[Start of Attachment]
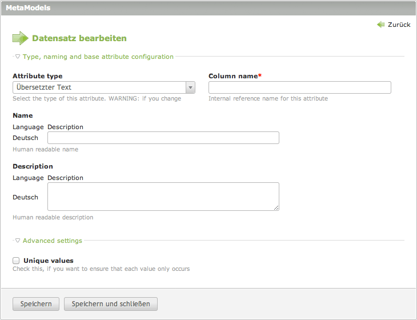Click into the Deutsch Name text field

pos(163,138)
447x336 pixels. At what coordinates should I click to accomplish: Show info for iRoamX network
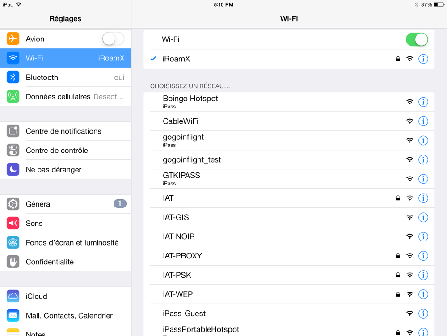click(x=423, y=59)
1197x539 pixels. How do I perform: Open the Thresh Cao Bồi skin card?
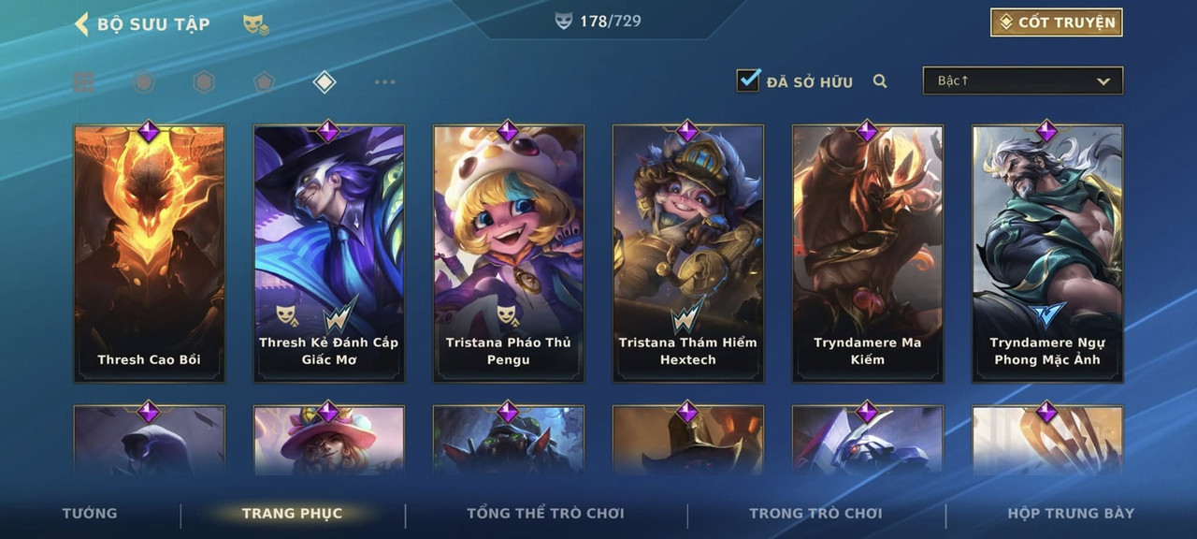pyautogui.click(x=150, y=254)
[End of Attachment]
[Start of Attachment]
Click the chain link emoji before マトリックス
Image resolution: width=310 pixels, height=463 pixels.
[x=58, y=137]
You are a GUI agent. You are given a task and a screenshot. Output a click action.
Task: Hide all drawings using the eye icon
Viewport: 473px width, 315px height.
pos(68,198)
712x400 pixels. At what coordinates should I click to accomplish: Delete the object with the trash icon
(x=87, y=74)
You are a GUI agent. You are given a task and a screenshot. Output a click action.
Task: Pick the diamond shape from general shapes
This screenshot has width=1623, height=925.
[End of Attachment]
## PROBLEM REQUIREMENTS
Starting at the line with "Task: Hide all drawings using the eye icon" and ending at the line with "This screenshot has width=1623, height=925.", print each line of the listing above exactly, with no other lines.

## ANSWER FOR THIS EXERCISE
Task: Hide all drawings using the eye icon
Viewport: 473px width, 315px height.
pos(68,198)
712x400 pixels. At what coordinates should I click to accomplish: Delete the object with the trash icon
(x=87, y=74)
You are a GUI agent. You are given a task and a screenshot. Output a click action.
Task: Pick the diamond shape from general shapes
This screenshot has width=1623, height=925.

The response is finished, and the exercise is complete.